Marva Lee Pitchford-Jolly

A piece by Marva Lee Pitchford-Jolly
A piece by Marva Lee Pitchford-Jolly. Photo courtesy Rose Blouin

When Marva Lee Pitchford-Jolly was a child growing up on her family’s farm in Crenshaw, Mississippi, she would make things out of mud under the porch, then pour water over them and watch them disintegrate. Decades later, she would make things out of clay and display them as art.

Born in 1937, Pitchford-Jolly came to Chicago with her family in the 1950s and began working in social services and health care after receiving degrees from Roosevelt University and Governors State University. Although she had taken some ceramics classes, ceramics were a hobby until she lost her job due to cuts in federal health care funding in 1982. At the age of 45, she decided to devote herself to art.

Marva Lee Pitchford-Jolly
Marva Lee Pitchford-Jolly. Photo courtesy Rose Blouin]

She was thrown a lifeline when she was offered a part-time position at Chicago State University; someone there had seen her first solo show, and the school needed a ceramics teacher. Pitchford-Jolly had previously worked mostly out of her kitchen and didn’t know much about the technical details of ceramics, so she learned “right along with the students,” she recalled in an interview late in her life.

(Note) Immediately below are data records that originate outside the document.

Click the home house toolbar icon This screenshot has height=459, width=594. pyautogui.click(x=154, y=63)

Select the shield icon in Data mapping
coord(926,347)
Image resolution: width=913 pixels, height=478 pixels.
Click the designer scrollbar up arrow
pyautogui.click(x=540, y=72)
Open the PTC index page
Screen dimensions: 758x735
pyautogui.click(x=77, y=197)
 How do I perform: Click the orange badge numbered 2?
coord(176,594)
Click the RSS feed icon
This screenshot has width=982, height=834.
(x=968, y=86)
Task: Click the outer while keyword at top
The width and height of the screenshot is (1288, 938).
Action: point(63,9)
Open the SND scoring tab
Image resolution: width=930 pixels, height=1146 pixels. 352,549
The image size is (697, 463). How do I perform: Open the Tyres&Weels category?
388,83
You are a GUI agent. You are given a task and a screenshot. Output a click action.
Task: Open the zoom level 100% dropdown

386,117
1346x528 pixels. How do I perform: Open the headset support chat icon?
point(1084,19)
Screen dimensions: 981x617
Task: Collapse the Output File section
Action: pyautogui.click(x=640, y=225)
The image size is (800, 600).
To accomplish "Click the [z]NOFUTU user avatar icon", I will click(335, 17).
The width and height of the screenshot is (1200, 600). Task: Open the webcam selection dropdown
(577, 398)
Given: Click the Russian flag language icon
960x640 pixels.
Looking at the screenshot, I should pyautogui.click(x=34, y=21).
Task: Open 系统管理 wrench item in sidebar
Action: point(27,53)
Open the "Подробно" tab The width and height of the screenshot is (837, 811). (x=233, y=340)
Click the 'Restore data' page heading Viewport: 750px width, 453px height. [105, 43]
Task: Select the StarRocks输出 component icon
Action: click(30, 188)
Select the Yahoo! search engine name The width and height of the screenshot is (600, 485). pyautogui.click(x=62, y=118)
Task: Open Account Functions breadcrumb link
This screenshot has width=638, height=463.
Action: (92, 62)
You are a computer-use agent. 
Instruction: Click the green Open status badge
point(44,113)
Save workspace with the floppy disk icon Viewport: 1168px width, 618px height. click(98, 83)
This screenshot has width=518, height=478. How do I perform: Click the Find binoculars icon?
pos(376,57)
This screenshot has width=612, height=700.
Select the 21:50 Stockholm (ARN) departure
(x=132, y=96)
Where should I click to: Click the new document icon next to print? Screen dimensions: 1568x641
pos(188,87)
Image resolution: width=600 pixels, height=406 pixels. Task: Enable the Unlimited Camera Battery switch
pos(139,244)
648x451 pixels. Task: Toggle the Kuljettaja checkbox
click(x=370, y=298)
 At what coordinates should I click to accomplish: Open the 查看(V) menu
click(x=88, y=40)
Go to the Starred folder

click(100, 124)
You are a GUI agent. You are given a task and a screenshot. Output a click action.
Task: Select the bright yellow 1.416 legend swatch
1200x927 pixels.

Sharing her talent and work was always important to Pitchford-Jolly: in addition to teaching at CSU (she eventually became tenured), she formed a studio in Hyde Park that she named Mudpeoples; was involved with both the South Side Community Art Center and Hyde Park Art Center; and made sure to sell some of her pieces for affordable prices even as she gained recognition (the novelist Toni Morrison owns some of Pitchford-Jolly’s work). In addition, she founded the collective Sapphire and Crystals in 1986 so that fellow African American female artists could exhibit together. “What I want to show is a group of women who are serious about their art,” she said of the collective.

piece by Marva Lee Pitchford-Jolly
pieces by Marva Lee Pitchford-Jolly
piece by Marva Lee Pitchford-Jolly
Pieces by Marva Lee Pitchford-Jolly. Photos courtesy Rose Blouin
Ceramicist Marva Lee Pitchford-Jolly
Watch: Ceramicist Marva Lee Pitchford-Jolly

Pitchford-Jolly prized rough, uneven surfaces in her ceramics and was best known for her “story pots.” “I use clay as a canvas, and I taught myself to draw on clay,” she explained. “I could write my stories on these pots.” She wanted to tell stories from her family’s perspective, of what it was like to be black in Mississippi, because “my sense of beauty comes out of Mississippi.” With her work, she sought to leave a record of those stories and her perspective. “[My] art is another permanent kind of thing to leave that says, ‘This is what I felt about black culture and how it contributed to the world.’ ”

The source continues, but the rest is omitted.